Two-year degrees can offer high-pay rewards

One-third of associate degree holders outearn their university counterparts.

Students who chose a two-year associates degree over a more lengthy and expensive college commitment are being rewarded in some cases with higher paying jobs at graduation.

About one in three associates degree graduates make more than their peers with bachelor’s degrees, according to a 2013 study by Georgetown University’s Center on Education and the Workforce. Morever, these students typically pay about half the price per year and spend two fewer years taking classes.

The data reinforce what community college advocates have been saying for years, that a student’s prosperity doesn’t always depend on attending a university.


Earnings comparison


A university will offer more experiences to the typical student and many more programs. But they are also dramatically more expensive and, depending on the specialty, may not provide the return on investment.

Local and national leaders point to community colleges as a cost-efficient way to boost college attainment and address the “skills gap.” Indeed, earlier this year President Barack Obama proposed making these schools “free” to open up more opportunities to lower-income individuals.

Steven Johnson, president of Sinclair Community College, said his school provides both value and quality. “When students are done with their studies at Sinclair, they are skilled,” he said.

Earlier this month Sinclair released data showing that students who complete degrees at Sinclair see their earnings jump from a median of $17,000 to $37,000. That figure jumps to $50,000 if the graduate leaves with a health care-related degree.

“That’s why I come to work,” Johnson said. “That is a remarkable and life changing situation to go from making $17,000 a year to $37,000.”

Specialized programs

On average, college graduates still out earn their community college counterparts in most areas. But higher education experts say the more specialized the degree program at a community college, the more likely it will pay more than, say, an arts-based degree at a four-year university.

According to data from the state, 2005 graduates of Sinclair’s mechanical engineering program, on average, earned $41,212 six years after graduation. Meanwhile, students who left Wright State University in 2005 with a bachelor’s degree in psychology earned, on average, $32,096 six years after graduation.

In 2012, Matt Grigsby moved from a maintenance gig at Dayton-based All-Service Plastic Modeling to a job as a project engineer (making several $1,000 more per year) — a move he credits to his associate of science degree in automation and control technology from Sinclair.

During the economic downturn, Grigsby lost his job with a local automotive company. The 39-year-old Medway resident said he saw Sinclair as an affordable option to grow his skills.

“The thing about Sinclair or a technical degree is that you get a lot of hands-on experience,” he said. “There is a huge gap in manufacturing,” and people coming in with a generalized four-year degree don’t have the same lab experience.

Grigsby said people need to overcome their fear of manufacturing careers.

“I think everybody is afraid that manufacturing is gone, with things moving to China and India,” he said. “There has been a huge movement to bring things back.
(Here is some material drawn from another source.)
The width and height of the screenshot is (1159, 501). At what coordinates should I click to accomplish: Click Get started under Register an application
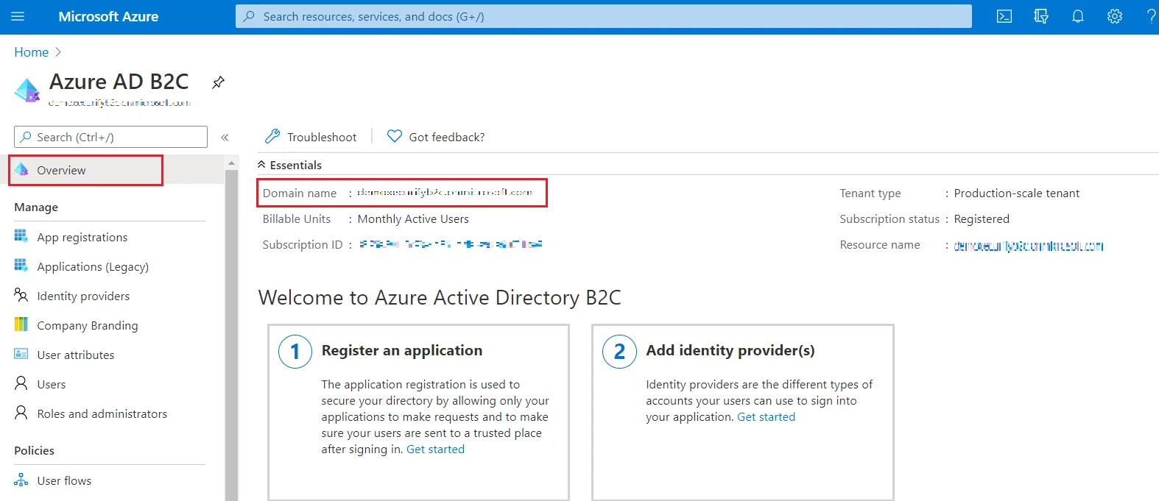435,449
Technology is growing, in robotics and automation, and those countries don’t have the [skilled] workers, and the work is coming back here.”

Many of the two-year programs that pay the most are in skilled fields that have a shortage of workers.

“If you know how to fix things or build things, you will be alright,” said Mark Schneider, president of College Measures, which helps states calculate graduate earnings with an aim toward improving outcomes. “Anything with the word technician, including quality technician and mechanical-related technology technician” likely pays well and is in demand.

Boston-based Burning Glass Technologies provided this newspaper with a national list of advanced manufacturing jobs that typically require a two-year degree and pay better than common entry-level jobs held by four-year degree holders. They include avionics technicians, $55,373; CNC machine programmer, $54,493; tool and die maker, $50,502; electro-mechanical technicians, $48,400; and electrical and electronics engineering technicians, $51,693.

Schneider also recommends looking toward health careers.

The most common high paying associates degree in the region is nursing. Nursing graduates from Clark State Community College earn, on average, about $55,000 per year. That number is $47,000 for Edison State Community College nursing graduates.

Potential downsides

Community college isn’t for everyone.

Robert Kelchen, an assistant professor of higher education at Seton Hall University, says students may miss out on the experience of living on campus and the lifelong friendships and connections that can produce.

However, Kelchen points out students at commuter campuses, like Wright State, sometimes miss out on some of those experiences. Yet those students pay a higher tuition than their community college peers.

Another possible downside is that students are less likely to make their way to a university, he said.

“Research shows if students want a bachelor’s degree, they are less likely to get a bachelor’s” if they start at a community college, Kelchen said.

In addition, some higher education experts say community college graduates are qualified for fewer jobs, and can be at a disadvantage if their skills become obsolete.

“The biggest advantage of a bachelor’s degree is that it qualifies them for more jobs,” Kelchen said. “Just having that bachelor’s degree can open up more doors.”